Choose Under Sink If
- You use filtered water for coffee, cooking, bottles, pets, and daily drinking.
- You want better flow and less refilling than a pitcher.
- You can access the cold-water line and have room for cartridges.
- You are ready to track replacement filters as part of kitchen maintenance.
Choose Reverse Osmosis Carefully
Reverse osmosis can reduce some chemicals and germs, but it is not automatically the right upgrade for every home. It costs more, takes space, needs cartridge and membrane replacement, and may send untreated water down the drain. Start with your water-quality report, private-well test, or local guidance before buying RO because a simpler carbon system may be enough for taste and odor.

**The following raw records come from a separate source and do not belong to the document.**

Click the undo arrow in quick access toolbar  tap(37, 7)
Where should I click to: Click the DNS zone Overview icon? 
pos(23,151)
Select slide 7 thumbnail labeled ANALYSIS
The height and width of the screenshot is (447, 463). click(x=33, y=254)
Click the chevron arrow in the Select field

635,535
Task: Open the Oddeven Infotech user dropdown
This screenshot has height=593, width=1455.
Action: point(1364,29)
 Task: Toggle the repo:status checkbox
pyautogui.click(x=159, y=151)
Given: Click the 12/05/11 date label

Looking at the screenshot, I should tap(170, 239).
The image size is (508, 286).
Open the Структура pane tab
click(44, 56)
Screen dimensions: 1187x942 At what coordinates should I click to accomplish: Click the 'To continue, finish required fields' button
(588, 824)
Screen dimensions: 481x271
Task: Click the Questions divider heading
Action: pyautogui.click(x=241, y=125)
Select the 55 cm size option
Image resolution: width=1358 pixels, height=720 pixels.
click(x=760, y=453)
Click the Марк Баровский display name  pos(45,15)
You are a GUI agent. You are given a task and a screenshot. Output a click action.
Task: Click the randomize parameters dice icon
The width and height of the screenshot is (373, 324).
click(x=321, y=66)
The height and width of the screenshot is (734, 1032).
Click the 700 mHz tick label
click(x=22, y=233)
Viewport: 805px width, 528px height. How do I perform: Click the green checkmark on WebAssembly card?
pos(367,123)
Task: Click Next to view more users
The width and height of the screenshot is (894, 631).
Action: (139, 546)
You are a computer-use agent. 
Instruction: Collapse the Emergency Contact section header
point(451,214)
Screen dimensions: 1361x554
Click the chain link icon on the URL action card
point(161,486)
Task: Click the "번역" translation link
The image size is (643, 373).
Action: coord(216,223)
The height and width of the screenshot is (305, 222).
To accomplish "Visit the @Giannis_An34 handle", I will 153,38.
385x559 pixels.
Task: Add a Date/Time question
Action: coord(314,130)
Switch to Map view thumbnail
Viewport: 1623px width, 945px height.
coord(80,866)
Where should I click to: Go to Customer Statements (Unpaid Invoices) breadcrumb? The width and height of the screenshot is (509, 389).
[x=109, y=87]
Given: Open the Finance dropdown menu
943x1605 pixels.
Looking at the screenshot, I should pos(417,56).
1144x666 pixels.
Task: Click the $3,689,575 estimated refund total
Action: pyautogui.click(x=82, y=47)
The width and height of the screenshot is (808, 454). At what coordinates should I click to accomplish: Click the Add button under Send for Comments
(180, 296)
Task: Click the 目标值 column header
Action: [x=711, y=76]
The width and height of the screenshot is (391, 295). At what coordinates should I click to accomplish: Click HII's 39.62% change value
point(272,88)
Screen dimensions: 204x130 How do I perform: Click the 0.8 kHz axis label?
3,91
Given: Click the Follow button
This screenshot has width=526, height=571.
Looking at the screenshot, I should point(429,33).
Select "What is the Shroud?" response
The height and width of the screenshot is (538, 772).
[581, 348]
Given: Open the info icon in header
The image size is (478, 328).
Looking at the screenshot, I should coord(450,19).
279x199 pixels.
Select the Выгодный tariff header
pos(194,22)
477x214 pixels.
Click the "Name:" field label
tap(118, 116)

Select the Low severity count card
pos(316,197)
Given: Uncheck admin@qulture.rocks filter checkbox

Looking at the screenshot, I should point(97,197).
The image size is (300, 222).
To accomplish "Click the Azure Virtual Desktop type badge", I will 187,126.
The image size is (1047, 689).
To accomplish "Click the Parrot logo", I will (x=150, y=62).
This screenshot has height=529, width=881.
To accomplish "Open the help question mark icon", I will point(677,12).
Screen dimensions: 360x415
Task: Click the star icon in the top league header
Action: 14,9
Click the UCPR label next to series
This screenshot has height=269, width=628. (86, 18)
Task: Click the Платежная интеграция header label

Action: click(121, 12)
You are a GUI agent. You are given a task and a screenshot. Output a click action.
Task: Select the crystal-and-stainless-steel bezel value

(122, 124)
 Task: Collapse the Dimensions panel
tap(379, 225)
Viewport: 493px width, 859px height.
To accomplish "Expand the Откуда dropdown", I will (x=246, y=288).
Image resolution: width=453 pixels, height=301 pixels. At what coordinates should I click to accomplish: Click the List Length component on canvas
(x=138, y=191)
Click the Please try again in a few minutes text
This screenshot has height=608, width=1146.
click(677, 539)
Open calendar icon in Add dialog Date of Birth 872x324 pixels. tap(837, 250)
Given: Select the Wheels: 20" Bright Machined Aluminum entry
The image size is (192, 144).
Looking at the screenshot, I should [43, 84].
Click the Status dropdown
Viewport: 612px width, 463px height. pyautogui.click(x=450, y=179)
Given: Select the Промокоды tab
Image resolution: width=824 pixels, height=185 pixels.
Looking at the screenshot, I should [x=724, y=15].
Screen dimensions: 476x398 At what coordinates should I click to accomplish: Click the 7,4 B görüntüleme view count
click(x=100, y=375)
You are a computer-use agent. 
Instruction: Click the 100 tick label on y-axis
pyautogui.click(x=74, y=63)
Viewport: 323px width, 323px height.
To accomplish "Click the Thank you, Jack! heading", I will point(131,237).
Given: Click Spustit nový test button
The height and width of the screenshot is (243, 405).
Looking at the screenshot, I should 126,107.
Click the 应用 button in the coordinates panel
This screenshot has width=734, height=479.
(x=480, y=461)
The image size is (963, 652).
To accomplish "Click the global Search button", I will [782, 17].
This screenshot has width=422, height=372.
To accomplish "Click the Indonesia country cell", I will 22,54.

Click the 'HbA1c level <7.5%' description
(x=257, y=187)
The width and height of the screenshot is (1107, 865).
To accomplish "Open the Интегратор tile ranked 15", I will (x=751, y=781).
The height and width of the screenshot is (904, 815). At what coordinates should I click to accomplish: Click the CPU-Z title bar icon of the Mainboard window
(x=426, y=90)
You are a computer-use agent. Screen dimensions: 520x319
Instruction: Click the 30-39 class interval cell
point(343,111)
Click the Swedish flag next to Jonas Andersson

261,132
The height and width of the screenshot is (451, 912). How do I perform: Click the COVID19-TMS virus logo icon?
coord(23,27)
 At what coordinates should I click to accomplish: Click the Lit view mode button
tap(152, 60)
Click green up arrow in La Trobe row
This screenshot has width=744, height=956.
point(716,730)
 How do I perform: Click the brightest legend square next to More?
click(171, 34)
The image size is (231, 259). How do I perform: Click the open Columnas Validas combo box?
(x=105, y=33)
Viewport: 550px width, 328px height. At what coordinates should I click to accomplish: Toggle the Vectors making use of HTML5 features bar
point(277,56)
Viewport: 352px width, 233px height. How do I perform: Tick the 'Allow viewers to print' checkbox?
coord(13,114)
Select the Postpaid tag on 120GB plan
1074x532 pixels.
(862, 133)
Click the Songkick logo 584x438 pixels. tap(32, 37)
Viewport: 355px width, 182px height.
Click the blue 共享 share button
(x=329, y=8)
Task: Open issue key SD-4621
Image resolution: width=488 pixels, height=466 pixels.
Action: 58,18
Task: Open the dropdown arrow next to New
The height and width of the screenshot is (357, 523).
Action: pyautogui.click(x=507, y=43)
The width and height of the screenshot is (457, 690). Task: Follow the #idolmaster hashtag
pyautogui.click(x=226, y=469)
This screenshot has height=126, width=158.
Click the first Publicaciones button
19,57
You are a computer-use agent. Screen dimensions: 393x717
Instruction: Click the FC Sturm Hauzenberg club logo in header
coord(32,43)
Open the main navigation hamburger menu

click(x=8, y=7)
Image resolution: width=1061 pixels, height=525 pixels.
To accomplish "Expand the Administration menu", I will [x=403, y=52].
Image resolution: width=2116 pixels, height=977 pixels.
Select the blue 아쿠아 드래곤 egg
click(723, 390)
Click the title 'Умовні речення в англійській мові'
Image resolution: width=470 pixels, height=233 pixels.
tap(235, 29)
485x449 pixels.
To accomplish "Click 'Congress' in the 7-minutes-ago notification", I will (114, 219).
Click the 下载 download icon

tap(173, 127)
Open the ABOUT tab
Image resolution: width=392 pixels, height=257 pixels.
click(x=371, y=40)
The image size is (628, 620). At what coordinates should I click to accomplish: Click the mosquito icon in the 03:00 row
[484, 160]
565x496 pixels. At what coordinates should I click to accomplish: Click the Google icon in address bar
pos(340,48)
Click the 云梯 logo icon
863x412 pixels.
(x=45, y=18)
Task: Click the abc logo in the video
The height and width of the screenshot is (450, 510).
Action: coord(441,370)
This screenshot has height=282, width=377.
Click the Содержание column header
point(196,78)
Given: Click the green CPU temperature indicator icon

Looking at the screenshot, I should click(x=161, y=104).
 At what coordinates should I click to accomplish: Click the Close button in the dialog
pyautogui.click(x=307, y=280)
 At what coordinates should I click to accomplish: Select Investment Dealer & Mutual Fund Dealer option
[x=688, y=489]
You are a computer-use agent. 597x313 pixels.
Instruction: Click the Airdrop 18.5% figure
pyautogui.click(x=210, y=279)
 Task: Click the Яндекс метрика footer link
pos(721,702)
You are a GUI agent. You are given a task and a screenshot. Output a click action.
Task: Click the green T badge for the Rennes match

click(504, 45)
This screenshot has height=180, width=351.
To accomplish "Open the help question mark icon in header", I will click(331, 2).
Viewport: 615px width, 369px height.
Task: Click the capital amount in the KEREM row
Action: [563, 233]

Advisories And Wells Change The Decision
Do not use a normal pitcher or under-sink filter as your only protection during a drinking-water advisory. CDC says to follow local officials and, during a boil-water advisory, to boil tap water even if it has passed through a home filter or pitcher.
Private-well owners should test first. EPA recommends annual private-well testing for total coliform bacteria, nitrates, total dissolved solids, and pH, with extra testing after flooding, land disturbance, repairs, or a change in taste, odor, or color.
Best Fit
Most households should start by reading the NSF/ANSI standards explainer, then use the HealthGlean water filter picks to compare real products by certification, capacity, installation, and replacement cost.
Sources And References
We checked these references on May 9, 2026. Product certification scope, filter life, model numbers, and public-health guidance can change, so verify the exact model and current label before buying or replacing a filter.
- CDC guide to choosing home water filters
- CDC drinking water advisories overview
- EPA private well guidance: Protect Your Home’s Water
- EPA identifying drinking water filters certified to reduce PFAS
Informational note: This article is general education and shopping guidance, not medical advice or emergency water-safety advice. Follow local officials during drinking-water advisories, and ask a qualified professional about private wells, immune-compromised households, or known contamination.